This course provides an introduction to the field of socio-legal studies. Unlike traditional or ‘black letter’ lawyers, who mostly examine the law from a normative perspective, socio-legal scholars are concerned with what the law actually does in reality (often referred to as ‘law in action’) and how it relates to society and social change. To this end, socio-legal scholars adopt a more interdisciplinary perspective to analyzing the law. This course will examine key themes, insights and methods from the field, drawing on different countries and contexts.
Questions addressed include:
What functions does law have in society? Does law represent society’s consensus, is it helpful to advance the interests of the poor or does it rather serve the interests of the rich and powerful?
What is social production and what is the social working of law?
How do law and social change relate to each other – can law be used to bring about social change or vice versa?
Why do people obey the law?
How, when and why is law (not) invoked to resolve disputes?
Through these and other questions this course explores the ways in which law and society mutually affect and shape each other, and the roles that social context, structure and power play in this regard.
Understand important concepts, themes and theories within the field of socio-legal studies;
identify and distinguish between different actors relevant to access to justice;
explain law’s different functions in connection with different visions of society;
analyze and critically examine the various ways in which law can bring about social change or in which social processes lead to legal change;
comprehend the concepts of legal pluralism and legal consciousness, and explain how these relate to the above themes.
Summarize readings in terms of arguments made, contribution to the literature, and methods used (case selection, data collection, and data analysis);
Discuss and apply the relevant law to wider societal issues;
Analyse diverging legal conceptualisations based on different socio-cultural contexts;
Develop and present sophisticated and coherent arguments both orally and in writing.

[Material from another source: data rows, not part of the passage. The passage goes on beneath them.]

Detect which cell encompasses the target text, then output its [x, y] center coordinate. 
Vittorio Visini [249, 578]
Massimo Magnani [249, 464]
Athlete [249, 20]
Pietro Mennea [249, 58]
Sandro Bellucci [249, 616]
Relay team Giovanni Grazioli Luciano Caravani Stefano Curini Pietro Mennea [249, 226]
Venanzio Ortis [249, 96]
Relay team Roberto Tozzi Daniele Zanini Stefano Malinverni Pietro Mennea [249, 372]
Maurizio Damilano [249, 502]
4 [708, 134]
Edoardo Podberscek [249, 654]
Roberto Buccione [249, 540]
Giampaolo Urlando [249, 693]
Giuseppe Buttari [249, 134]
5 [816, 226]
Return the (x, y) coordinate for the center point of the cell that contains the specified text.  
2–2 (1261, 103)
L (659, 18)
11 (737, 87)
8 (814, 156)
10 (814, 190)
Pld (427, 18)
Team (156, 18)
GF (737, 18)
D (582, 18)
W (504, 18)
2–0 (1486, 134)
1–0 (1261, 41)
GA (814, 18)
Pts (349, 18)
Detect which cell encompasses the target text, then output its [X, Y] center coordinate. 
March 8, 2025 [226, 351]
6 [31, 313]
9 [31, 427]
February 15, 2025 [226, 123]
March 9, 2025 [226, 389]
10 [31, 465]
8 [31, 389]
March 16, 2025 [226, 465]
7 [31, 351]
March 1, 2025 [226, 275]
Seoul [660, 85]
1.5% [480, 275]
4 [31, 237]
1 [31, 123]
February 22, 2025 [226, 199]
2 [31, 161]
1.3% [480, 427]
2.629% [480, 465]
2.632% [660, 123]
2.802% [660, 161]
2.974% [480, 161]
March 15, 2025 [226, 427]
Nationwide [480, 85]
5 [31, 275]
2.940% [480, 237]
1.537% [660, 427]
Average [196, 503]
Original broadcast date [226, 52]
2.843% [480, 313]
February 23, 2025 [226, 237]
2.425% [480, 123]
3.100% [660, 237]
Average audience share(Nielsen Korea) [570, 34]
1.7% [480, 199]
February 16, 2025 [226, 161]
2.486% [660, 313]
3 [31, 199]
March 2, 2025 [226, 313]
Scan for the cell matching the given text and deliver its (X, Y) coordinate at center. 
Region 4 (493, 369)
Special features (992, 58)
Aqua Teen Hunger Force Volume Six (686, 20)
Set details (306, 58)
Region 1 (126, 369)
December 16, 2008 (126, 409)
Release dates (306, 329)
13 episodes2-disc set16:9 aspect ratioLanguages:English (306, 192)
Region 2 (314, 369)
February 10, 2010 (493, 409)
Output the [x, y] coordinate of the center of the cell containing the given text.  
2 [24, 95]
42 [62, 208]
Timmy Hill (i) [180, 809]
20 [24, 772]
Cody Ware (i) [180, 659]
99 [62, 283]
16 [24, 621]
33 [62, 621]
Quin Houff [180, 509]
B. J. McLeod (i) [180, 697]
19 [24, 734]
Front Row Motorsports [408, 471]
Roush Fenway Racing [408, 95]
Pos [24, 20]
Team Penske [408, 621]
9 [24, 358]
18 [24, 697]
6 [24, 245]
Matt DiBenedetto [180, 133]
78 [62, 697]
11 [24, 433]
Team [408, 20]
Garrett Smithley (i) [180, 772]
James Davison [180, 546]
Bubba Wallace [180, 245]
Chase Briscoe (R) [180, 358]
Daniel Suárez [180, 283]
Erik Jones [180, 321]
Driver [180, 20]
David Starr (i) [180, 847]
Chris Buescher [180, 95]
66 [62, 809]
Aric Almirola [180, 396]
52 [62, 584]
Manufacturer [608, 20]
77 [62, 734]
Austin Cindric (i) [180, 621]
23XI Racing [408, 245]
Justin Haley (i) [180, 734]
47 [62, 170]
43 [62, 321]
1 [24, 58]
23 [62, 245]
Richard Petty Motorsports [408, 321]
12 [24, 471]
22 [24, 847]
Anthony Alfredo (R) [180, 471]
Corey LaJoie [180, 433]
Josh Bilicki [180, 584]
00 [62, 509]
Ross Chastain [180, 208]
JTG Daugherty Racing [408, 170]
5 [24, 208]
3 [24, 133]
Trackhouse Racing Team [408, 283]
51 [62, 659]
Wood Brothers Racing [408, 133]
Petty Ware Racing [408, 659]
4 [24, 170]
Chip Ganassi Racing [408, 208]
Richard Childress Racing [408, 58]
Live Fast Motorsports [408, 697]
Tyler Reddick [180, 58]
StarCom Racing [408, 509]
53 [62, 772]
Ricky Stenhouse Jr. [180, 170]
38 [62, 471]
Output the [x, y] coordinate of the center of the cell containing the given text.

Once available, timetables will be published in the e-Prospectus.
Mode of instruction
The course uses a variety of teaching methods, including (interactive) lecturing, group presentations, in class discussion and debate, documentary footage, media coverage, podcasts and PowerPoint.
In-class presentation: 15%
Essay (3000 words): 30%
Written examination: 40%
In accordance with article 4.8 of the Course and Examination Regulations (OER), within 30 days after the publication of grades, the instructor will provide students the opportunity to inspect their exams/coursework.
There is a no re-sit policy at Leiden University College.
There will be a Blackboard site available for this course. Students will be enrolled at least one week before the start of classes.
The required and recommended reading will be listed in the course syllabus and will be made available on blackboard.